→ **Task directions**
Set out exactly every line of the entries below, starting at the line that holds "Task: Click the 1.420,0 price axis label" and stopping after the line that holds "This screenshot has height=392, width=699.".

→ **Supplied material**
======

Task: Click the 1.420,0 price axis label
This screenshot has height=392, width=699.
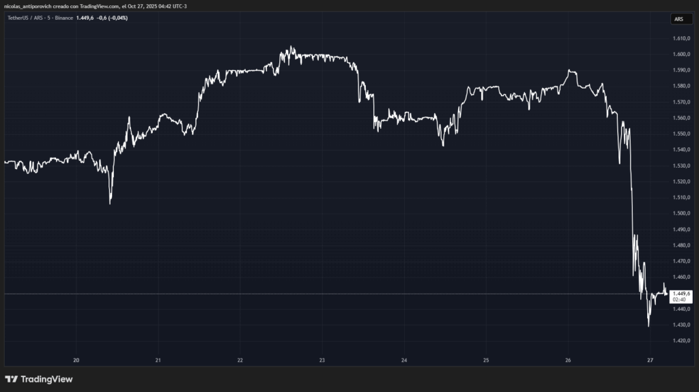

======

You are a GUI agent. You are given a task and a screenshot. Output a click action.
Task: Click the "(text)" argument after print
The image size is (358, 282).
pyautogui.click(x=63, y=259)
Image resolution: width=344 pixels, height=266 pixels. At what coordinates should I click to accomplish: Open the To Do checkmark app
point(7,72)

======

→ **Result below**
Task: Click the 1.420,0 price axis label
This screenshot has height=392, width=699.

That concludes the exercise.